At the heart of this game is the fact that Search is not Microsoft's main business - it has market leading, super-profitable growth businesses in enterprise software, the cloud and gaming. Its search revenues are just around 5% of its total revenues. For Google, it is quite the opposite, with search advertising contributing 80% of its total revenue and almost its entire profitability. It is very likely that its other big businesses, like the cloud, lose money - it lost nearly half a billion dollars in Q4 2022. It is the big revenue gusher of search that boosts its investments in other ventures, mainly cloud.
Search advertising is extremely profitable for Google, and Microsoft now wants to attack it squarely. Nadella said as much in an interview with Financial Times: "From now on, the [gross margin] of search is going to drop forever." The innovation sourced from OpenAI, combined with the hyperscale of Microsoft's software products, will allow it to take users from Google. It will also subsidise advertisers to any degree, it has nothing much to lose. Again, Nadella alluded to this in his FT interview, saying, "There is such margin in search, which for us is incremental. For Google it's not, they have to defend it all." It is this "asymmetric" competition which is enabling Microsoft's jujutsu move. As Microsoft drives overall search margins down, it hits Google asymmetrically. That potentially impacts Googles investments in other businesses, including cloud, where it is locked in a ferocious battle with Microsoft for the number two position. Google has been subsidising its cloud growth with its search profits, and that tap could dry up. Meanwhile, Microsoft keeps making its money through its software and gaming businesses, offsetting its minuscule search losses. This is the '3D chess game' that Microsoft is playing, a genius move in strategy.

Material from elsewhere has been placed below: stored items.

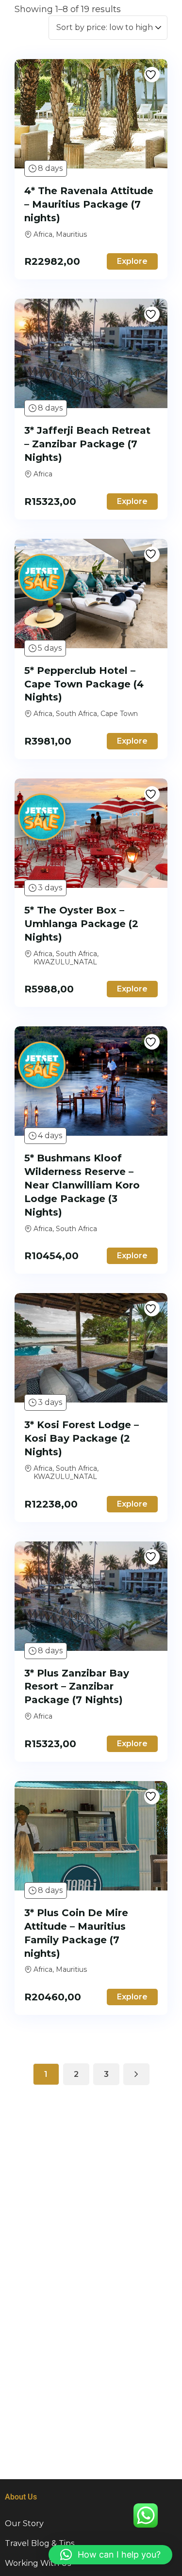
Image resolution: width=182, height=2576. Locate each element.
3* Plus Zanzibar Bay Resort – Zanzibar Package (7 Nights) (76, 1686)
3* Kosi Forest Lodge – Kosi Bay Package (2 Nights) (81, 1438)
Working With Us (38, 2563)
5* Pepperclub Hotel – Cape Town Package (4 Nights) (84, 684)
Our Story (24, 2523)
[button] (110, 2554)
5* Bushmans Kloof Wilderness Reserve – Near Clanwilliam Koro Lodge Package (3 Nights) (82, 1185)
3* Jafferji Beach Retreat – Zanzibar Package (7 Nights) (87, 444)
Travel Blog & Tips (39, 2543)
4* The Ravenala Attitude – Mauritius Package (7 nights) (88, 204)
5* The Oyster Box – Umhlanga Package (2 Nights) (81, 923)
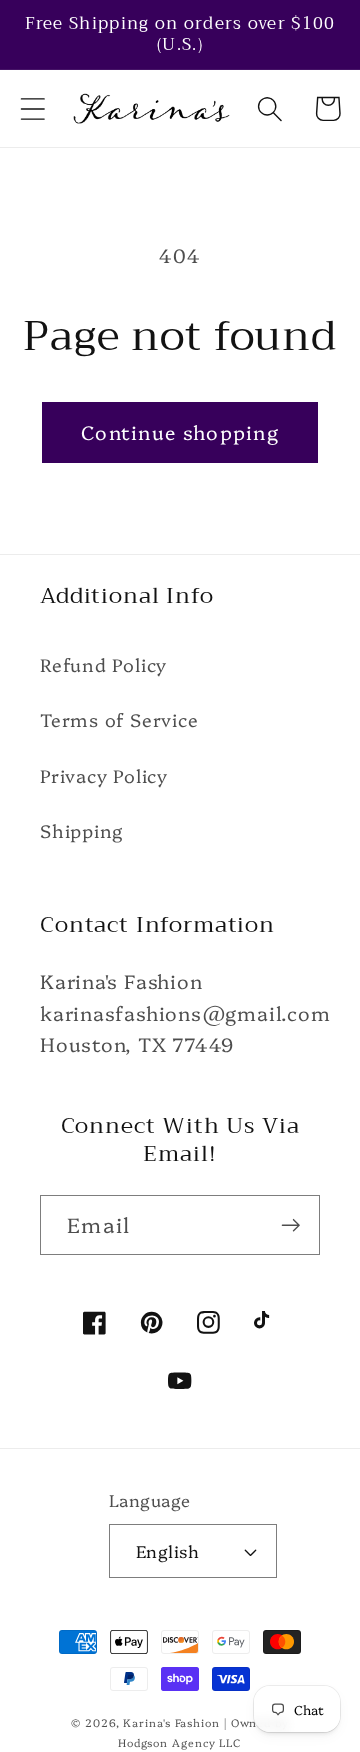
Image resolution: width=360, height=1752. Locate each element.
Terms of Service (119, 719)
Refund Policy (103, 664)
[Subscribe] (290, 1225)
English (168, 1550)
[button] (32, 108)
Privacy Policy (104, 775)
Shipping (81, 830)
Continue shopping (180, 431)
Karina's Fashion (171, 1722)
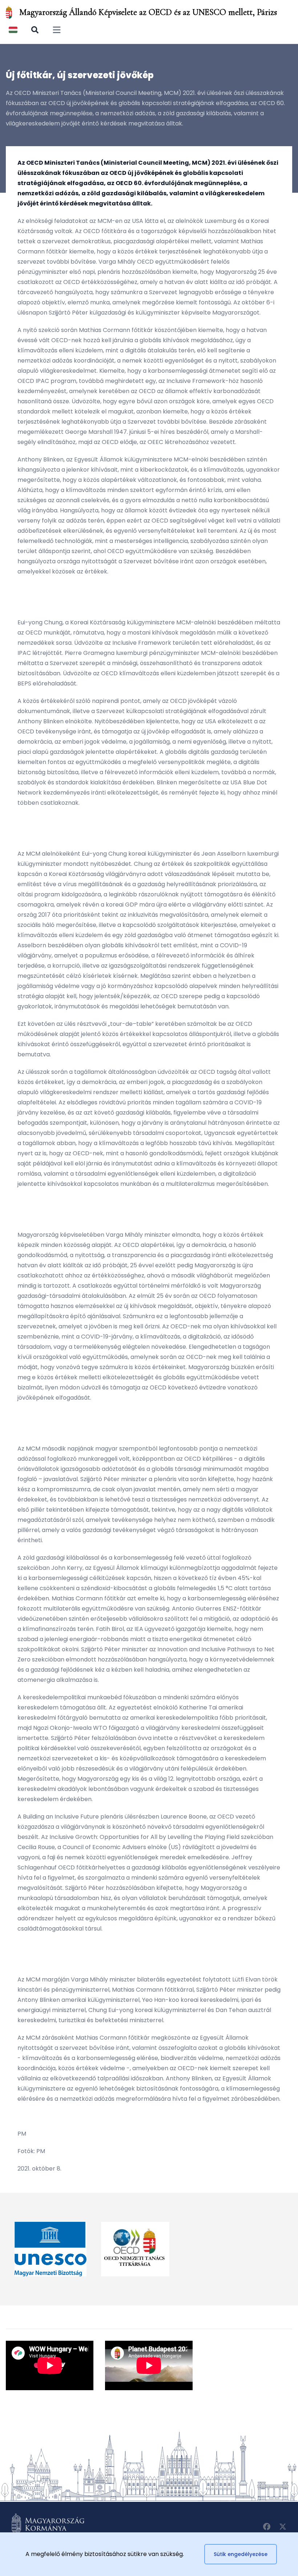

For Google, the famous Innovator's Dilemma could also be a downer. Its world-beating advertising business model works well on how search is structured today - as a massive searchable information database. If search becomes increasingly conversational, it is not sure that it can be monetized the same way as today's search can. Thus, Google has a vested interest in ChatGPT or Bard-like conversational search not taking off - classic innovator's dilemma. Finally, this is not the best timing for Google, as regulators and governments across the world are circling it to try and curtail its near monopoly in multiple areas of tech. It would welcome and encourage competition.
While this is fascinating to watch, there are many factors that could derail Microsoft's ambitions. As I said earlier, one should underestimate Google at one's own peril. It has vast resources, talent and innovation. Also, it is possible that products like ChatGPT are a flash in the pan, and the initial excitement might yet die out. Then, the real wars will be fought in the mobile space, where Android dominates and Google also powers search on iOS. Finally, generative AI models will have massive ethical issues like bias, plagiarism, fake news generation, environmental degradation, etc. which could slow down and even kill it. While Satya Nadella seems to be emerging as a champion jujutsu player, Sundar Pichai could still be the sumo wrestler who remains undefeated and standing.
(Jaspreet Bindra is a technology expert, author of 'The Tech Whisperer', and is currently pursuing his Masters in AI and Ethics from Cambridge University)
Disclaimer: These are the personal opinions of the author.